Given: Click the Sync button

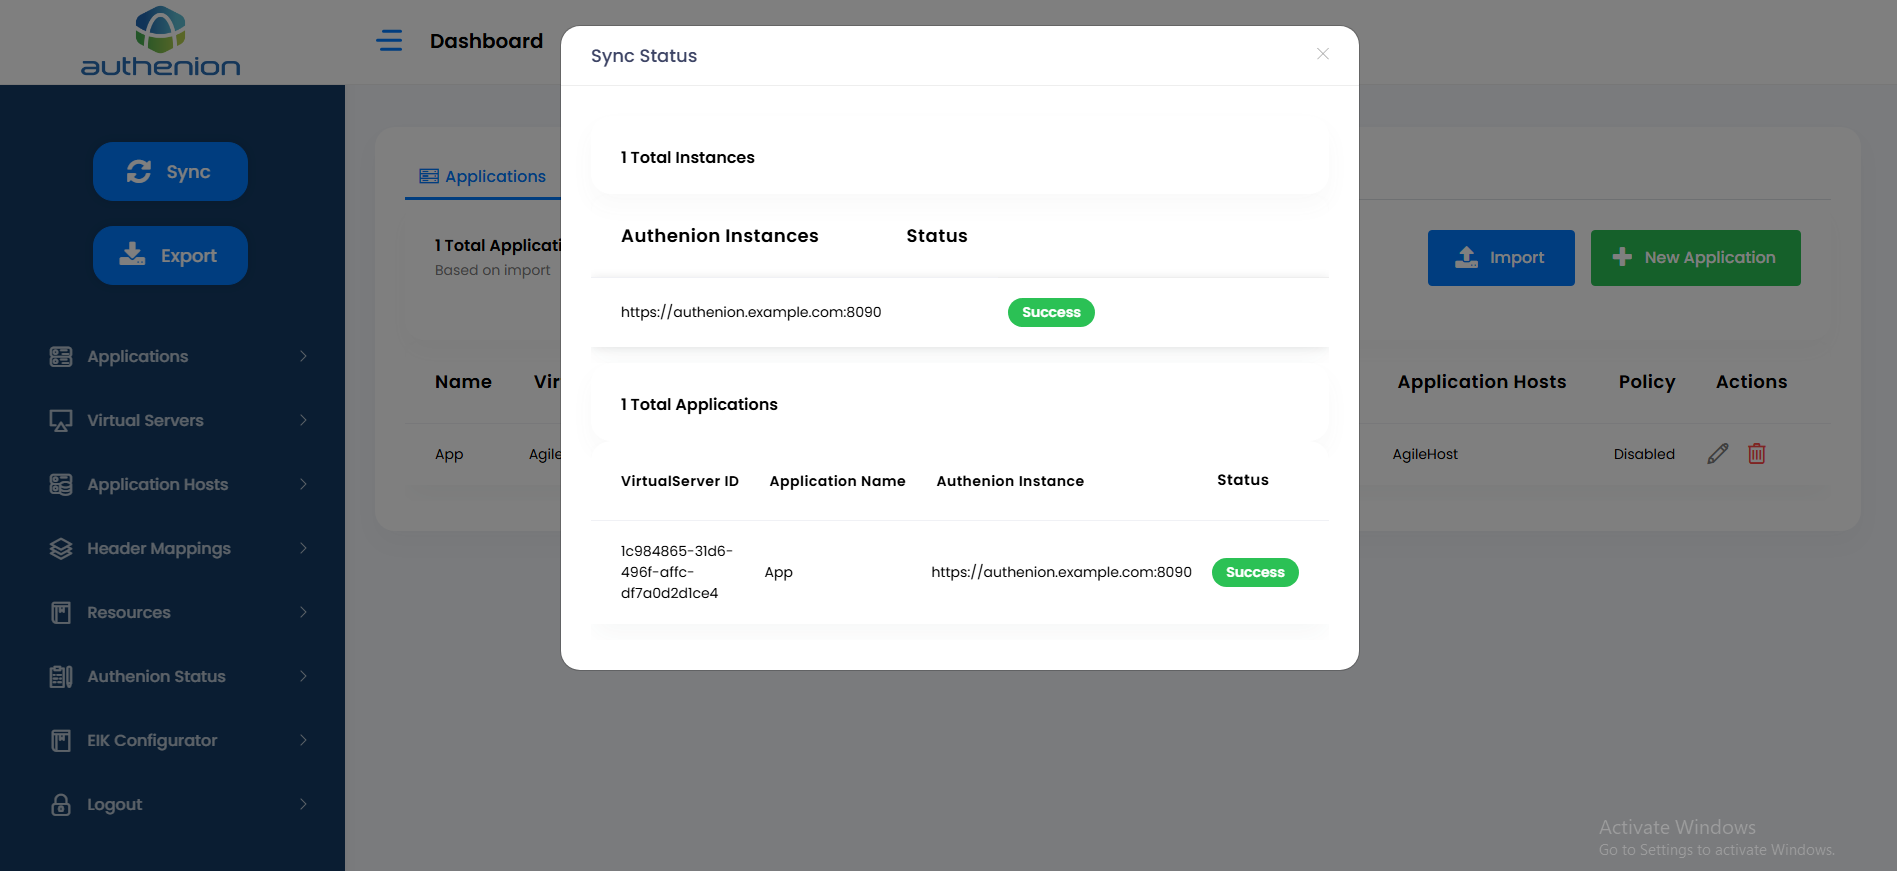Looking at the screenshot, I should tap(170, 171).
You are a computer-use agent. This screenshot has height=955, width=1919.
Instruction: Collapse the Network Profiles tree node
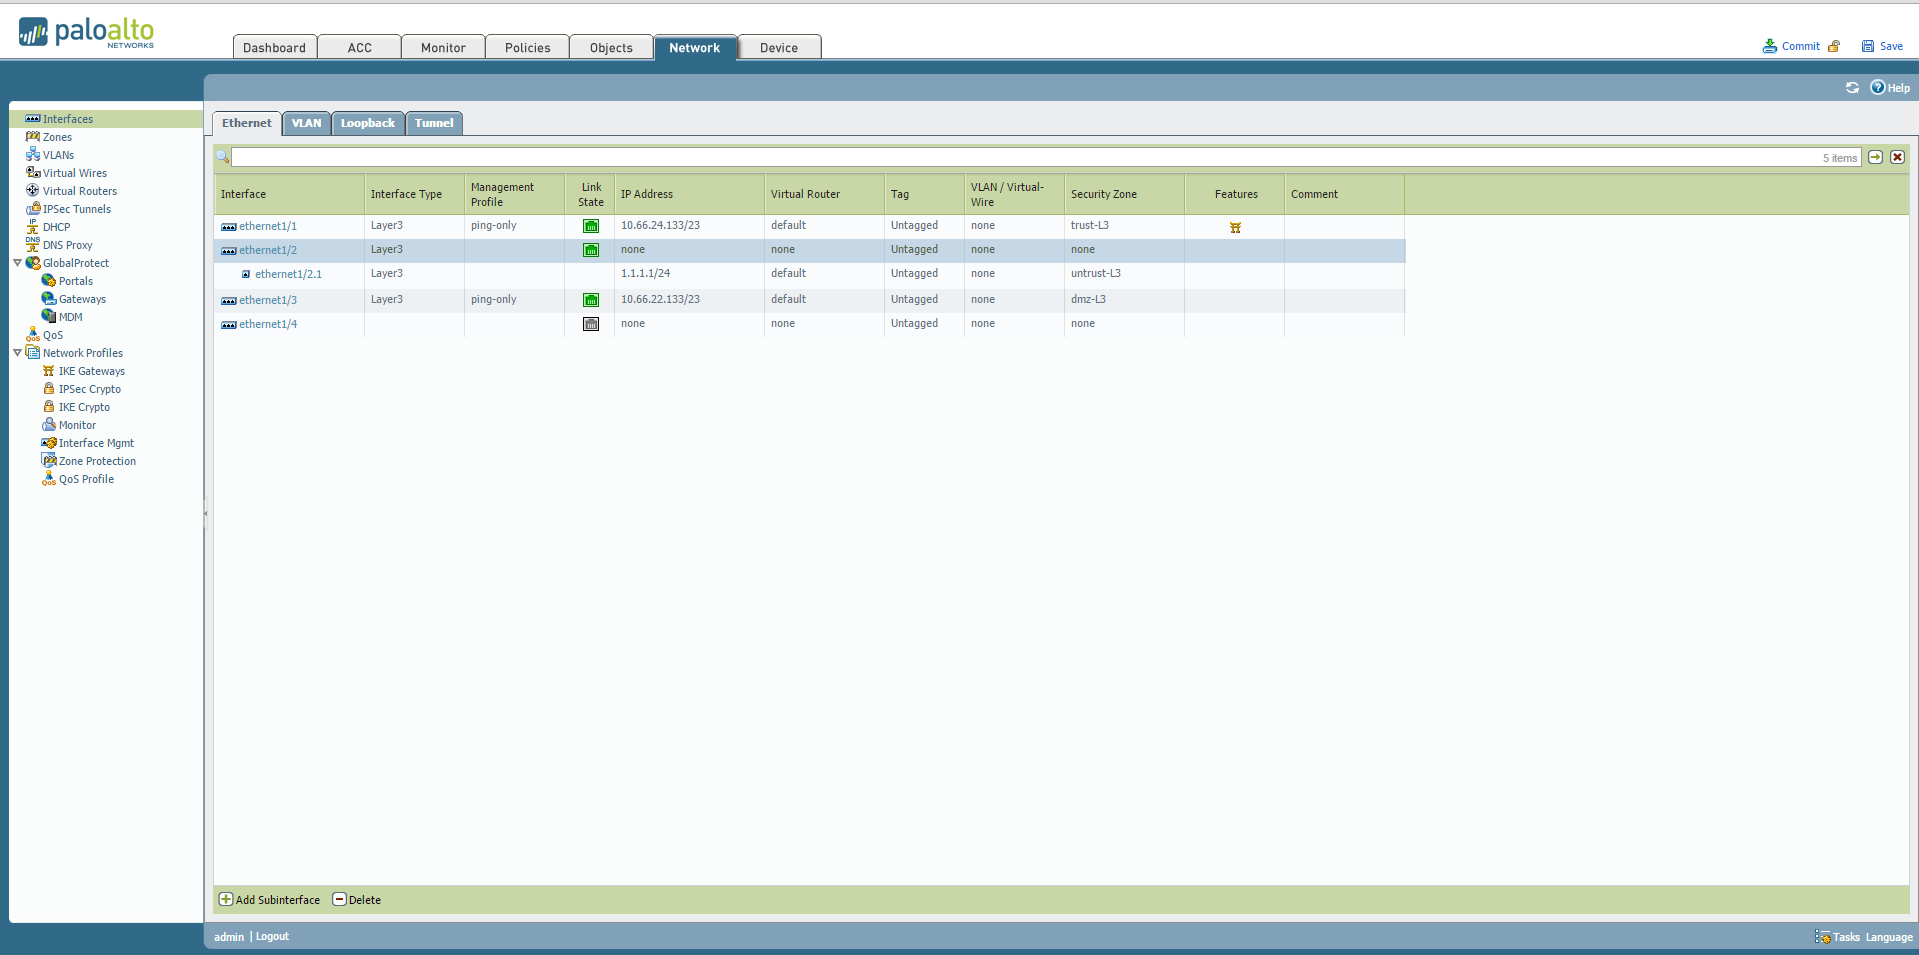click(x=17, y=353)
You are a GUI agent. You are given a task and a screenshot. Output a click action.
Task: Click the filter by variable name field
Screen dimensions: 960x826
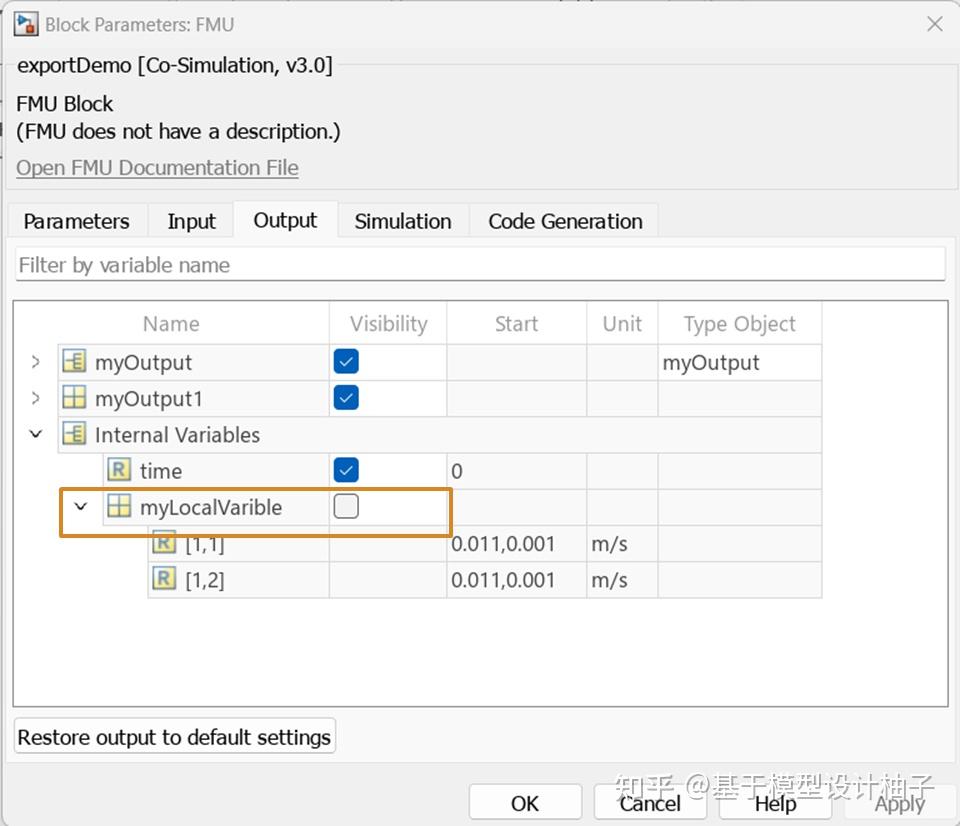pos(480,264)
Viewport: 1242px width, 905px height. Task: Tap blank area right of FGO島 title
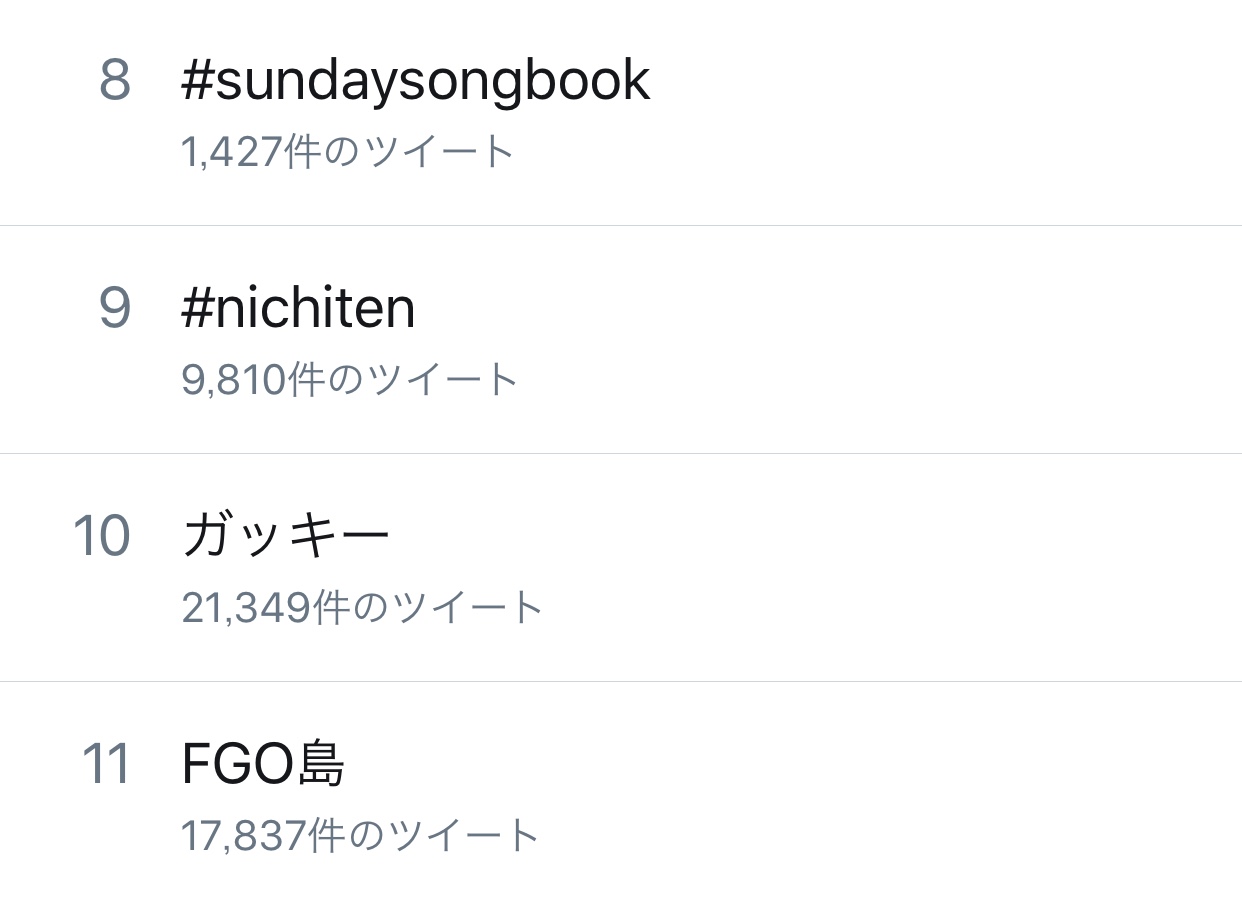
——————————
* TASK ITEM
Count, in the listing, each line that holds the string "height", then give the count and nothing else.

* ANSWER BOX
2